Kissel reports ResLife, which removed some potentially embarrassing material from its site last fall, has now removed yet another document. In the missing document, a diversity official under the plan is held responsible for "resource development" covering oppression, prejudice reduction, heterosexism, ageism, racism, HIV/AIDS awareness and "multicultural jeopardy," whatever that is.
- Richard Vedder marvels at the obdurate defense of embattled University Presidents - something much like a defacto system of Giving Presidents Tenure
- Jay Greene offers an analysis of gifts to U.S. Universities originating in Middle Eastern states. They're massive, as you might imagine. As Greene comments:
To put the magnitude of those gifts in perspective, the Arabian Gulf states from which the money came have economies that represent less than 2% of global GDP (excluding the US). So, their share of foreign gifts to US universities is eight times as large as their foreign share of global wealth production.

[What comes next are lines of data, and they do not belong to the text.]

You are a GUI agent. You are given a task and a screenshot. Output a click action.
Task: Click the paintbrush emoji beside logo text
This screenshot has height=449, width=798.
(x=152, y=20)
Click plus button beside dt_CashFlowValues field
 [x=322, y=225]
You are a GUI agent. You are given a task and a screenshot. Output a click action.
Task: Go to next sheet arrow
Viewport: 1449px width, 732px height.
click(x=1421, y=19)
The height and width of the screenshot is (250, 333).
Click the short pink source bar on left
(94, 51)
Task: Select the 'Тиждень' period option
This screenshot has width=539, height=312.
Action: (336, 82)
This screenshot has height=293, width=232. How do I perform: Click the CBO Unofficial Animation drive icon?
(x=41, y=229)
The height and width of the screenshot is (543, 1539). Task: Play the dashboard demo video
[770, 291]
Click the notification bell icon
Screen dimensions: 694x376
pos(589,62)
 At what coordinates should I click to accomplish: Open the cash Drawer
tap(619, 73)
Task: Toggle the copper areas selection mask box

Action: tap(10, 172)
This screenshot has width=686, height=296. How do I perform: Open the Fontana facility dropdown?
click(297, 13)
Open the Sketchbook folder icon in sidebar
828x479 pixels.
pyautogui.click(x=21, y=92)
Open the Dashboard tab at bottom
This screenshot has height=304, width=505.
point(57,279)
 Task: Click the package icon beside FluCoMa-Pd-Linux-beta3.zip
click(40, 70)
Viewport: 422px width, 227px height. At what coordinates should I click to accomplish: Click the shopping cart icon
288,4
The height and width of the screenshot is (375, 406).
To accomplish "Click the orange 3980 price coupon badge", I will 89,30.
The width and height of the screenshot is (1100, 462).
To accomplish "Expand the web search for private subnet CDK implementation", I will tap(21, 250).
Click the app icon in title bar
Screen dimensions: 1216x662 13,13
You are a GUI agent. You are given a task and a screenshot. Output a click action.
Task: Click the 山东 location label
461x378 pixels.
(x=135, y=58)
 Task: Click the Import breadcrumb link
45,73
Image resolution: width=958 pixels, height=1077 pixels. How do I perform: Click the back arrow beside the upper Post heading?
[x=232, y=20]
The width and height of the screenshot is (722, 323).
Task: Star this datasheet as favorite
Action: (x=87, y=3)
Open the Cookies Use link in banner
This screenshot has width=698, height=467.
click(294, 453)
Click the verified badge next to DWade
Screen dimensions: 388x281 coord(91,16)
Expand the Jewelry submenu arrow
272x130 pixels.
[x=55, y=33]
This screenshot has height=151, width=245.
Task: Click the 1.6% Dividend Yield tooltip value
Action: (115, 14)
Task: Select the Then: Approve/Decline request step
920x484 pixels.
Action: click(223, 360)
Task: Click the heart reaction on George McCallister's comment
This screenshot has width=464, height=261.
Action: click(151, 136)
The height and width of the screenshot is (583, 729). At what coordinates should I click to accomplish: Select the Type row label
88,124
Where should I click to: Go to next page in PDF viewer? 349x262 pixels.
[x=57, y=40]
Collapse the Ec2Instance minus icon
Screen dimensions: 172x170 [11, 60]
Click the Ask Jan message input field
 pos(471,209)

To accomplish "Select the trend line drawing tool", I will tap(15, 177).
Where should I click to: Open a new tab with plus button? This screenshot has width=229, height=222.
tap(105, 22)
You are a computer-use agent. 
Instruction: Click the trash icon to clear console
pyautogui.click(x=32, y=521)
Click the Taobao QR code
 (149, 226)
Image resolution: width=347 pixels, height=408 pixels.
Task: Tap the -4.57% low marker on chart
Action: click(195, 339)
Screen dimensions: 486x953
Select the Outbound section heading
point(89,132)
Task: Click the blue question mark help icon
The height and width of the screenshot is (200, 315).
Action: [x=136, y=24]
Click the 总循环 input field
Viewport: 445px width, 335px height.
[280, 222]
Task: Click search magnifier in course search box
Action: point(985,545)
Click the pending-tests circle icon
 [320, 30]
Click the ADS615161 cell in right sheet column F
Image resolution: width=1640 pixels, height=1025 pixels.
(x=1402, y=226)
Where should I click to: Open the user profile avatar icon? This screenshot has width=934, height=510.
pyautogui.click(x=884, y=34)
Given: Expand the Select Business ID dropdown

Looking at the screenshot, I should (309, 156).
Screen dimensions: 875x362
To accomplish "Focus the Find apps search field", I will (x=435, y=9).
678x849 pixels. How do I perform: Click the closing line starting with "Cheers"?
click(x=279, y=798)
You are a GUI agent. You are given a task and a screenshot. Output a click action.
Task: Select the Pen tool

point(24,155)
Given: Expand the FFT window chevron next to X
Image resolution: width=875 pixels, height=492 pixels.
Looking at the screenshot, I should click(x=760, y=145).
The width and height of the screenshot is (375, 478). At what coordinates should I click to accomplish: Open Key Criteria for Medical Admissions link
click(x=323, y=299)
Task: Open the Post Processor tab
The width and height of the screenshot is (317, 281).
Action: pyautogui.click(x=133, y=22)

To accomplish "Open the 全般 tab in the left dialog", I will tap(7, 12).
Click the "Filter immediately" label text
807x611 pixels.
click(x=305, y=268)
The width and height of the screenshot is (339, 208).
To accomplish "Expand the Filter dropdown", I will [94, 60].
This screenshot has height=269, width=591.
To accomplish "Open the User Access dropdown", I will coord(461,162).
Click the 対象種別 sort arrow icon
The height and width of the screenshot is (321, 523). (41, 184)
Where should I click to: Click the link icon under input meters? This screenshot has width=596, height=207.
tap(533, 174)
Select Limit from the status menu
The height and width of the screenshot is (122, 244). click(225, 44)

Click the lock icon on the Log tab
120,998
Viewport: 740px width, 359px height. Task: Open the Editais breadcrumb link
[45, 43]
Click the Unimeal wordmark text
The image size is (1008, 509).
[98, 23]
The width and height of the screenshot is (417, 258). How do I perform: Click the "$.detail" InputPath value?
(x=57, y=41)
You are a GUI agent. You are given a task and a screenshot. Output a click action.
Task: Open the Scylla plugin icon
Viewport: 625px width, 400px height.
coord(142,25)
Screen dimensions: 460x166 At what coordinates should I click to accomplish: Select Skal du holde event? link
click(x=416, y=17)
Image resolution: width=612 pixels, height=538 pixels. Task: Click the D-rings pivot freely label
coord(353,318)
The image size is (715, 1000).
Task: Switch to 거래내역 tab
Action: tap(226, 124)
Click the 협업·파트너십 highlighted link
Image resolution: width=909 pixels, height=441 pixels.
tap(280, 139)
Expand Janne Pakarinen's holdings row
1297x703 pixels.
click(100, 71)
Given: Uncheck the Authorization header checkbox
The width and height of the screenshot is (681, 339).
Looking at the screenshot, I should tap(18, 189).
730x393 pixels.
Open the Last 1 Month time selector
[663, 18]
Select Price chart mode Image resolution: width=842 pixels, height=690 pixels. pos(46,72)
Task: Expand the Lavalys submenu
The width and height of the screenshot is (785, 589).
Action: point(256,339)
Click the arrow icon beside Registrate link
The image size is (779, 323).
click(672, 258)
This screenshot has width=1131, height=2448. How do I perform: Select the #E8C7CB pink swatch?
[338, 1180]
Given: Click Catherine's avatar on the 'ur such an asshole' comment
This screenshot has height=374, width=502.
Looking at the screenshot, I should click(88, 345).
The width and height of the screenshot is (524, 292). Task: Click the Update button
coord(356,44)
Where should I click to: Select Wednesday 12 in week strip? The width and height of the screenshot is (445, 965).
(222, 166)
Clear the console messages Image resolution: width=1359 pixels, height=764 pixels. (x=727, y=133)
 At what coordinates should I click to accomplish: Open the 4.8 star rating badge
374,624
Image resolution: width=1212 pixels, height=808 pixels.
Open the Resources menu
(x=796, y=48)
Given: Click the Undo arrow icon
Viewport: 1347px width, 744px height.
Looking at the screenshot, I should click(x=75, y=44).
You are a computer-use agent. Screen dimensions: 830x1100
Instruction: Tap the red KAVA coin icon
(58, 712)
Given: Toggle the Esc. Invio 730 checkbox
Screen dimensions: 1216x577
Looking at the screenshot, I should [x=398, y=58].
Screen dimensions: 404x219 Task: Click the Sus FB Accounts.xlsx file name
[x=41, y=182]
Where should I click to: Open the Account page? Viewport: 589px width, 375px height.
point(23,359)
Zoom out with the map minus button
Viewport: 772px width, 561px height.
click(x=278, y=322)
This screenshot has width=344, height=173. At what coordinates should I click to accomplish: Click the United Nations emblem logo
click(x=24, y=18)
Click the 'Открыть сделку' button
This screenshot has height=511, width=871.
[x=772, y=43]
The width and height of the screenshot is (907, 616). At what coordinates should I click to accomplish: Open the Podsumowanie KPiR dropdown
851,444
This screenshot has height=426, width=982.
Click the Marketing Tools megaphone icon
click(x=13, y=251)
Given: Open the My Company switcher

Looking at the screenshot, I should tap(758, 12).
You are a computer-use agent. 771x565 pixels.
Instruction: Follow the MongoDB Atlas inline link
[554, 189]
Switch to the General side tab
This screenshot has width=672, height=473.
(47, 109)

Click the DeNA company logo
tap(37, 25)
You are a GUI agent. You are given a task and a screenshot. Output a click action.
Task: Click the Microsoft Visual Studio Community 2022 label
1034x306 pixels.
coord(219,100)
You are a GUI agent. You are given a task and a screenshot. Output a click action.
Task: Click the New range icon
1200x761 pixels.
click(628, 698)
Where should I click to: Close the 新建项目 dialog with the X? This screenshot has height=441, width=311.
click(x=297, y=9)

- The APSA is entertaining concerns about the location of their professional conference, namely that "states with Constitutional restrictions on rights afforded recognized same-sex unions and partnerships may create an unwelcoming environment for our members in cities where we might meet." Read more, from Joe Knippenberg.
- Students at Ashland University are protesting, with an unusual aim - the right to take ancient Greek to fulfill language requirements. Imagine that.
May 6, 2008
Look to the latest New Criterion, focused on liberal education, for some incisive writing on the modern academy and its afflictions:
Our own Jim Piereson, reviewing Education's End, in "Liberalism vs. humanism"
Alan Charles Kors' fascinating and depressing account of his long experiences in the academy in "On the sadness of higher education"
Charles Murray on our extravagant educational expectations in "The age of educational romanticism"
more also from Victor Davis Hanson, Robert Paquette, and Roger Kimball. Take a look.
May 5, 2008
Columbia University enhanced its Israel-hating reputation by naming John Coatsworth as the new dean of its School of International and Public Affairs. The university has so many full-time detractors of Israel on its payroll that one would think an opportunity to name at least a moderate to the deanship would be overwhelming.
Coatsworth signed a petition in 2002 calling on Harvard and MIT to divest from Israel and from American companies selling arms to Israel. Columbia's disappointing president, Lee Bollinger, called the divestment movement "grotesque," but apparently he does not regard it as grotesque enough to appoint a better dean than Coatsworth. It was Coatsworth who played the major role in inviting Mahmoud Ahmadinejad to speak at Columbia, a move that Bollinger supported and then finessed by delivering a coarse attack on the Iranian before he had a chance to speak. This allowed Bollinger to place himself where he very much likes to be - on both sides of a controversial issue. Coatsworth, on the other hand, bulls straight ahead whenever he can. Defending the invitation to Ahmadinejad, he foolishly went on television to announce that he would have invited Hitler to speak at Columbia too.
Like most America-hating Americans, Coatsworth has been a strong fan of Fidel Castro, insisting that Cuba has been a mostly benign nation under his leadership, although it "prosecutes and harasses some dissenters." That would include journalists, librarians and more than 100,000 others. Columbia gets worse and worse under its weak president.